Forty years ago, many used to laugh at the way ballet star Rudolf Nureyev used to pose, glare and manipulate his ovations. But many of today’s flamenco stars go beyond Nureyev in their magnificently mannered stage comportment. Then, when a dance phrase comes — like lightning from a blue sky — it sometimes lasts less than 10 seconds, but even so its bravura invites a wave of applause.

ADVERTISEMENT

At New York’s Flamenco Festival, you may be sure that applause comes on cue. Even New York City Center, where I attended two flamenco performances last weekend, quickly becomes like a flamenco club. Members of the public cry out “Olé!” and more (invariably in Spanish) to the performers.

Nureyev came to mind Sunday when Jesús Carmona danced. Those prolonged and statuesque pauses, those coolly regal waits before acknowledging applause! As the show progressed, however, Carmona started to emerge as a quite different character. He started to grin, and to show signs — rare in this genre — of dancing for fun. He led a small company (five musicians, five dancers): Once he began to have a good time, so did they.
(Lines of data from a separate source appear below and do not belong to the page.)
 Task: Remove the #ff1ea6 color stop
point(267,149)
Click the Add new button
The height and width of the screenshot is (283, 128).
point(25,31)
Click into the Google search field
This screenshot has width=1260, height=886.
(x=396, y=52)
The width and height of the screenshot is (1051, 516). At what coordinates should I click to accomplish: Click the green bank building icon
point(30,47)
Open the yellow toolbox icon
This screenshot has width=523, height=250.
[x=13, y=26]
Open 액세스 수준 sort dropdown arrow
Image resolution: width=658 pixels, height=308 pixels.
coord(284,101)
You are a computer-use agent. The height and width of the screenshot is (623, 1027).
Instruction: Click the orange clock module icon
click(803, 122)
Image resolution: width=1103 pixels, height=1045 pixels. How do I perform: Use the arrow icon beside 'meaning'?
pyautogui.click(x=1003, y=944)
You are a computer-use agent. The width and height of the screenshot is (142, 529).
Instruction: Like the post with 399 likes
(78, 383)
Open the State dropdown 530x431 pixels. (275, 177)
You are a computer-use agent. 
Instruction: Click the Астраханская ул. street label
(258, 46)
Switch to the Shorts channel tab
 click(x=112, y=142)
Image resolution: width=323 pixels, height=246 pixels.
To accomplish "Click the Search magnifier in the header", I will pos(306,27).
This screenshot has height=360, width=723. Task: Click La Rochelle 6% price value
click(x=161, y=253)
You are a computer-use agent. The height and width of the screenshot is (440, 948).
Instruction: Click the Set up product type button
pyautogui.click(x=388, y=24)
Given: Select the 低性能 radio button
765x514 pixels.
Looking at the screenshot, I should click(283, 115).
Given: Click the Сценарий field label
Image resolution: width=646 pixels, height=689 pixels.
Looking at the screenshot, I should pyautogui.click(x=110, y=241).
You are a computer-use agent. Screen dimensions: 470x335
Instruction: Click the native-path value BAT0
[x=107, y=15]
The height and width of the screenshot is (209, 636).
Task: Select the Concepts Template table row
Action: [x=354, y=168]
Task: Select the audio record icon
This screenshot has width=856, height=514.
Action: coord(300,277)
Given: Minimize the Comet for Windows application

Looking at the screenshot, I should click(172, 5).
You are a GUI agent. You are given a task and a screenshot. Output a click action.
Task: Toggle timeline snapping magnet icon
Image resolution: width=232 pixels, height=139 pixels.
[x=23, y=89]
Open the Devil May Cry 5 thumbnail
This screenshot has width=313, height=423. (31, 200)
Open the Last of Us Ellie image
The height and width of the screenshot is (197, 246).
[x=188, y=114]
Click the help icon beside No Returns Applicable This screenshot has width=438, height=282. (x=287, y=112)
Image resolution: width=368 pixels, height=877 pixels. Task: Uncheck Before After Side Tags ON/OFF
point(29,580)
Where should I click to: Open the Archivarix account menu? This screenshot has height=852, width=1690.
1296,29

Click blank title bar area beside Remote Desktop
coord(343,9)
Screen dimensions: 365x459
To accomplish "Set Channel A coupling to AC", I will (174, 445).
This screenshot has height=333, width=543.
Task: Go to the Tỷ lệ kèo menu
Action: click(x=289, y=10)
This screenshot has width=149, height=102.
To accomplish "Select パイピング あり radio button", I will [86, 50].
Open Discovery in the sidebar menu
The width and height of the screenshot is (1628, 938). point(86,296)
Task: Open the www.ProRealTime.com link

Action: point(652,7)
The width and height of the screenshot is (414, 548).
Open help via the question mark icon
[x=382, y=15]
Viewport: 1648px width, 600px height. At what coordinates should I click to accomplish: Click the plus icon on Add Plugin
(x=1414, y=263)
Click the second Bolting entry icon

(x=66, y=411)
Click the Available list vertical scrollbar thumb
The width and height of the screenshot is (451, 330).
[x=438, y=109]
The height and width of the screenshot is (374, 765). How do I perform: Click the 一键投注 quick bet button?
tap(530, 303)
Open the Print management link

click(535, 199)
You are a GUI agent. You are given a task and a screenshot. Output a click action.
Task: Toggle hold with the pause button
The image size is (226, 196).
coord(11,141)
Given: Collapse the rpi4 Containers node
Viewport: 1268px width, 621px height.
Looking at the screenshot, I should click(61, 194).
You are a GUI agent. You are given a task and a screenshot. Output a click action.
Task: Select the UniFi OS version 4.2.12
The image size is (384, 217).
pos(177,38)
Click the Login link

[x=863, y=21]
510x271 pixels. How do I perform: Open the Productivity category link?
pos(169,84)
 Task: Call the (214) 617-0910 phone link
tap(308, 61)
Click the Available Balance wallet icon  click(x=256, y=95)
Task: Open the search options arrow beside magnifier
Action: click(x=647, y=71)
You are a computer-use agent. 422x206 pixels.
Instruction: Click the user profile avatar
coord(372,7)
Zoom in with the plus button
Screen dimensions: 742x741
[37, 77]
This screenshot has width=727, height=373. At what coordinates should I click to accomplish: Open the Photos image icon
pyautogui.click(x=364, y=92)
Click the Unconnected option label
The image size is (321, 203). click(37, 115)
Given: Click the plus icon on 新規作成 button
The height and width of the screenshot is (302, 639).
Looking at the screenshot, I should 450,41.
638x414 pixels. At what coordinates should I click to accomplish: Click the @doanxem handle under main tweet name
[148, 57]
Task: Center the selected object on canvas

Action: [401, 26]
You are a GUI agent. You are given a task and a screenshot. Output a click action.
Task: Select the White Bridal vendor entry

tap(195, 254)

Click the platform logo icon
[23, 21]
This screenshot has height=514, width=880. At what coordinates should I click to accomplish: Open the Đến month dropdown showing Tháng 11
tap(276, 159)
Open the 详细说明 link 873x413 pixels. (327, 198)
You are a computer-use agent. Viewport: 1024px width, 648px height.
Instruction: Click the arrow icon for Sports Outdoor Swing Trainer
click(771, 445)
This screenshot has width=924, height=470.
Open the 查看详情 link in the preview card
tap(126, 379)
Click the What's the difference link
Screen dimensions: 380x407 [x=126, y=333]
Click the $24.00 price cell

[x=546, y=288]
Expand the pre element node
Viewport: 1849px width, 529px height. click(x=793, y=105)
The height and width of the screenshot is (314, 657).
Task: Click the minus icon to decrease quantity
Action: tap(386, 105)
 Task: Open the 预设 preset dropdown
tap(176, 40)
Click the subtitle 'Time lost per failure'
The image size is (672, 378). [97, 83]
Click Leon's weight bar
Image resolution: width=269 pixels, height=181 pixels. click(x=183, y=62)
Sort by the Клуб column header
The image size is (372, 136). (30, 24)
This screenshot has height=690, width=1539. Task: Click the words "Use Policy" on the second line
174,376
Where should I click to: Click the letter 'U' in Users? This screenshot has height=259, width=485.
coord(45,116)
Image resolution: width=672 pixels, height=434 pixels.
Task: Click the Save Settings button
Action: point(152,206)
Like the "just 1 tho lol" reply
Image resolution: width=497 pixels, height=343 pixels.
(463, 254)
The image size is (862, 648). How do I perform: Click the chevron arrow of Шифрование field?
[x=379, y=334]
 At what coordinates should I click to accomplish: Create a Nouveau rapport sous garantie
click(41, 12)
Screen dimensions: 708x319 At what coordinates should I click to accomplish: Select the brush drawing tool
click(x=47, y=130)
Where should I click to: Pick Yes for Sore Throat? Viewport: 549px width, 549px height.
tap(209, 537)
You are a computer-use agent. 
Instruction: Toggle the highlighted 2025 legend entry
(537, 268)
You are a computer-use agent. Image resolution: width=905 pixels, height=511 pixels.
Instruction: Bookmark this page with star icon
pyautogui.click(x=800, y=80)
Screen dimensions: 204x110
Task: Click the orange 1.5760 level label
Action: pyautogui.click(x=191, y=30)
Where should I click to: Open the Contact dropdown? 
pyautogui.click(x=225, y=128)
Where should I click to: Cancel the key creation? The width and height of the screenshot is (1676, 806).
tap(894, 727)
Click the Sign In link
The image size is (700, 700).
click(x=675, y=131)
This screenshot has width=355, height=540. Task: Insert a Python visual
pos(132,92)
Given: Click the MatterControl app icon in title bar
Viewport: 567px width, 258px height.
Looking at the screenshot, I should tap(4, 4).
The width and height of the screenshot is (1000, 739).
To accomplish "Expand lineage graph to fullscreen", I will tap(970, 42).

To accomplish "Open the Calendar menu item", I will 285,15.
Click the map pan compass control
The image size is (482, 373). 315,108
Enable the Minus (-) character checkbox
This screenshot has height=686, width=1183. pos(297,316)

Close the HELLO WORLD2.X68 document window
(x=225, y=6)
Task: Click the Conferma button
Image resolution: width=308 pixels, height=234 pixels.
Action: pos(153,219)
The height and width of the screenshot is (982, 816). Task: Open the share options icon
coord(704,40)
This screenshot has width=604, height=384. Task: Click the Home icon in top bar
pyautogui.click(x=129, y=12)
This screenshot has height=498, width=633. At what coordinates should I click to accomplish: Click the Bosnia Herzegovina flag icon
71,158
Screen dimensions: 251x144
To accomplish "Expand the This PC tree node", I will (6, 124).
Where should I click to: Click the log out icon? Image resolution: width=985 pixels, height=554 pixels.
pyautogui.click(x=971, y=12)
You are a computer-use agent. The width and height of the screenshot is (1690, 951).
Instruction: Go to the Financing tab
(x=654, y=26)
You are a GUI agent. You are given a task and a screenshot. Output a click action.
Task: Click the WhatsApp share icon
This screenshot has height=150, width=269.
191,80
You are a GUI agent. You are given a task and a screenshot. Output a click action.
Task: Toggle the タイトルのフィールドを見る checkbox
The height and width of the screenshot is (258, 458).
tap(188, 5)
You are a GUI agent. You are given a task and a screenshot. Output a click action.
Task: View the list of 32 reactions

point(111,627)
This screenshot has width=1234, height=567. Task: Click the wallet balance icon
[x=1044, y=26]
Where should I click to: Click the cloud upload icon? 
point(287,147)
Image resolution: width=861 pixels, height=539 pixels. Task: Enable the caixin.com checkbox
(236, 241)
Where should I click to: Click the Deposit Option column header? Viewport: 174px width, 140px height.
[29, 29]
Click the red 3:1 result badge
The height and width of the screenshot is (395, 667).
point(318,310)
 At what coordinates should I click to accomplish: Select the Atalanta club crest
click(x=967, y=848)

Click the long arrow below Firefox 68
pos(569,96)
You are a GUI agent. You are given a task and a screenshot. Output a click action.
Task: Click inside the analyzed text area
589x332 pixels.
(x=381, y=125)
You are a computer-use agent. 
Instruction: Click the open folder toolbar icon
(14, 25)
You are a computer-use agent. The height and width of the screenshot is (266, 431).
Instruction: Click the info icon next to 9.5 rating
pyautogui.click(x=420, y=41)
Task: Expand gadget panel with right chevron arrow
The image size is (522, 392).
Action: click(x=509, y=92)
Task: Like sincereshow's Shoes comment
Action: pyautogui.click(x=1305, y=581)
Flamenco takes off when it seems spontaneous. On Friday, Eva Yerbabuena’s show, “Carne y Hueso,” or “Flesh and Bone” — “a stripped down and honest revelation of the vulnerabilities that lie at the heart of flamenco” — featured a hierarchy of singers, musicians and dancers, some of them very fine. But with Yerbabuena as queen bee, community feeling was never on display. The production included a coyly doleful sub-Chaplin clown figure who put on a red nose now and then, but that was about as vulnerable as the show got. And the complicated, rapidly changing grid patterns created by Fernando Martín’s overhead lighting took flamenco as far from its Gypsy origins as possible.

The audience loved everything — and loved Yerbabuena most. The production’s choreographer and the only woman onstage, she used five supporting male dancers who often appeared bare-chested. She, at her most gracious and skillful, did a great deal with shawls. But you could believe that, as the program says, she first formed an independent flamenco company in 1998. For her, everything seemed to be happening for the thousandth time.

Carmona’s show, “Ímpetus,” suffered from the same overproduction. Some sections featured a scrim, with Carmona in front and his colleagues behind; others presented Carmona as just one of the troupe. Lighting, by David Pérez, often gave absurd emphasis to the slightest change of personnel onstage, as when one woman left the stage (sudden darkness on that side before her exit) and then, a few seconds later, returned with castanets (whereupon the stage light was transformed).

ADVERTISEMENT

But whereas Yerbabuena’s production values express the often synthetic nature of her presentation, Carmona’s merely distract from the force of his dance theater. In his early 30s, he contains a number of contradictions. His troupe is called Ballet Flamenco Jesús Carmona, and it’s not hard to identify several ballet-derived ingredients — as in the partnering, arm positions and lightness of one male-female pas de deux. Nonetheless, Carmona’s general emphasis is brilliantly percussive, his rhythms often develop an exciting irregularity, and, though he uses the upper body well (both in his own dancing and his colleagues’), he usually avoids any balletic refinement. He’s fond of series of rapid single pirouettes, but one of his fortes is the way he does these with his torso thrillingly angled way off the vertical.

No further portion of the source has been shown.